◆ EXERCISE INSTRUCTIONS: Nothing should be left out. Transcribe the entries exactly as written.

______

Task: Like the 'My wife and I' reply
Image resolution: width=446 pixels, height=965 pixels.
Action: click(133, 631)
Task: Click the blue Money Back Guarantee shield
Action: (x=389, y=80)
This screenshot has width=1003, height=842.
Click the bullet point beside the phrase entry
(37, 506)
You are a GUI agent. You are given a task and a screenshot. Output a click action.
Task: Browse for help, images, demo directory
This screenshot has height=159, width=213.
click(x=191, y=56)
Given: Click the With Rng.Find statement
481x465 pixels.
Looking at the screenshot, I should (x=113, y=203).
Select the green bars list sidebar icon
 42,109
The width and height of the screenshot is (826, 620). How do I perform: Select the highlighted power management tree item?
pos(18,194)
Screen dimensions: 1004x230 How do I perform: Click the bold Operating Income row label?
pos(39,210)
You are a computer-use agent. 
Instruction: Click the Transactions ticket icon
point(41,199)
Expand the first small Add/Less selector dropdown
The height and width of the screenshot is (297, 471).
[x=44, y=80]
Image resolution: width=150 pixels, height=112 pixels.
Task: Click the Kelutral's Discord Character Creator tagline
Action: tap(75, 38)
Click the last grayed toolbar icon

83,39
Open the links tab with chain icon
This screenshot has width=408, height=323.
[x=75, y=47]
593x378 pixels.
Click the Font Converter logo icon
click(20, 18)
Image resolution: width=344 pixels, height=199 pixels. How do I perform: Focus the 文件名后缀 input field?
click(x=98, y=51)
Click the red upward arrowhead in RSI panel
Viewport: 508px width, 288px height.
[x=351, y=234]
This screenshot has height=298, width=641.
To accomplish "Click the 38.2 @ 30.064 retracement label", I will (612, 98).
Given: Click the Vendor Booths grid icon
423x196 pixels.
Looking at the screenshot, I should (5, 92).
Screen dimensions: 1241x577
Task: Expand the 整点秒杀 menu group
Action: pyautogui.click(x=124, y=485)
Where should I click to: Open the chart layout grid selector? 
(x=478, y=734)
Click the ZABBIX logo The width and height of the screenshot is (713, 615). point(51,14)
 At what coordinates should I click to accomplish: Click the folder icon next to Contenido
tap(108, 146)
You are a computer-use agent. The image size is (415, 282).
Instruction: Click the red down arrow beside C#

______

◆ EXERCISE RESPONSE:
Task: Like the 'My wife and I' reply
Image resolution: width=446 pixels, height=965 pixels.
Action: click(133, 631)
Task: Click the blue Money Back Guarantee shield
Action: (x=389, y=80)
This screenshot has width=1003, height=842.
Click the bullet point beside the phrase entry
(37, 506)
You are a GUI agent. You are given a task and a screenshot. Output a click action.
Task: Browse for help, images, demo directory
This screenshot has height=159, width=213.
click(x=191, y=56)
Given: Click the With Rng.Find statement
481x465 pixels.
Looking at the screenshot, I should (x=113, y=203).
Select the green bars list sidebar icon
 42,109
The width and height of the screenshot is (826, 620). How do I perform: Select the highlighted power management tree item?
pos(18,194)
Screen dimensions: 1004x230 How do I perform: Click the bold Operating Income row label?
pos(39,210)
You are a computer-use agent. 
Instruction: Click the Transactions ticket icon
point(41,199)
Expand the first small Add/Less selector dropdown
The height and width of the screenshot is (297, 471).
[x=44, y=80]
Image resolution: width=150 pixels, height=112 pixels.
Task: Click the Kelutral's Discord Character Creator tagline
Action: tap(75, 38)
Click the last grayed toolbar icon

83,39
Open the links tab with chain icon
This screenshot has width=408, height=323.
[x=75, y=47]
593x378 pixels.
Click the Font Converter logo icon
click(20, 18)
Image resolution: width=344 pixels, height=199 pixels. How do I perform: Focus the 文件名后缀 input field?
click(x=98, y=51)
Click the red upward arrowhead in RSI panel
Viewport: 508px width, 288px height.
[x=351, y=234]
This screenshot has height=298, width=641.
To accomplish "Click the 38.2 @ 30.064 retracement label", I will (612, 98).
Given: Click the Vendor Booths grid icon
423x196 pixels.
Looking at the screenshot, I should (5, 92).
Screen dimensions: 1241x577
Task: Expand the 整点秒杀 menu group
Action: pyautogui.click(x=124, y=485)
Where should I click to: Open the chart layout grid selector? 
(x=478, y=734)
Click the ZABBIX logo The width and height of the screenshot is (713, 615). point(51,14)
 At what coordinates should I click to accomplish: Click the folder icon next to Contenido
tap(108, 146)
You are a computer-use agent. The image size is (415, 282).
Instruction: Click the red down arrow beside C#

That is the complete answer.